What is a DKIM record?
A DKIM record, which stands for DomainKeys Identified Mail, is a type of DNS (Domain Name System) record that is used to help verify the authenticity and integrity of an email message. DKIM is a method of email authentication that involves adding a digital signature to the email’s header. This signature is generated using cryptographic techniques and is associated with the sending domain. Recipient email servers can then use this signature to verify that the email was indeed sent by the claimed sender and that its content hasn’t been tampered with during transit.
How does DKIM work?
Here is how a DKIM record works:
- Signing: The sending email server generates a unique cryptographic signature using the private key associated with the sending domain. This signature is created based on specific parts of the email, such as the message body and certain headers.
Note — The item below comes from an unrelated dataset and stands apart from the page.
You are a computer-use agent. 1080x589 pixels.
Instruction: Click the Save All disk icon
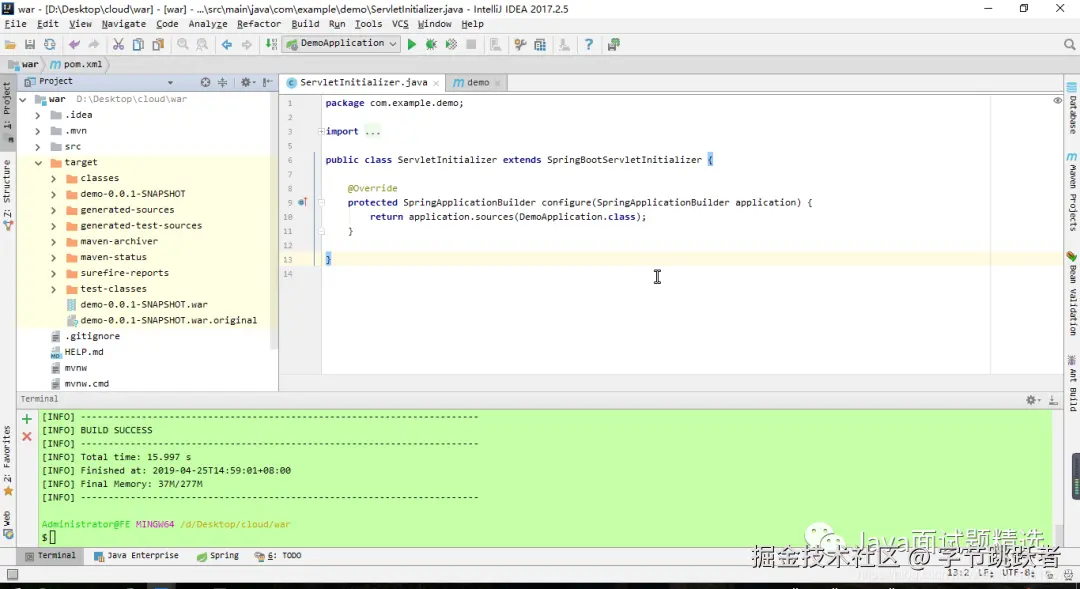[30, 45]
- DKIM Header: The sending server adds a DKIM header to the email, containing information about the domain’s DKIM configuration and the location of the public key that can be used to verify the signature.
- DNS Record: The public key corresponding to the private key used for signing is stored in a DKIM DNS record in the domain’s DNS settings. This public key is used by recipient email servers to verify the authenticity of the DKIM signature.
- Recipient Verification: When the email is received by the recipient’s email server, it retrieves the DKIM signature from the email header and uses the public key from the DKIM DNS record to verify the signature’s validity. If the signature is valid, it confirms that the email was indeed sent by the claimed sender and that its content hasn’t been altered in transit.
What happens if the DKIM is missing or invalid?
If the DKIM signature is invalid or missing, the receiving email server might treat the email with suspicion, potentially flagging it as spam or taking other measures to protect the recipient from potentially malicious or forged emails.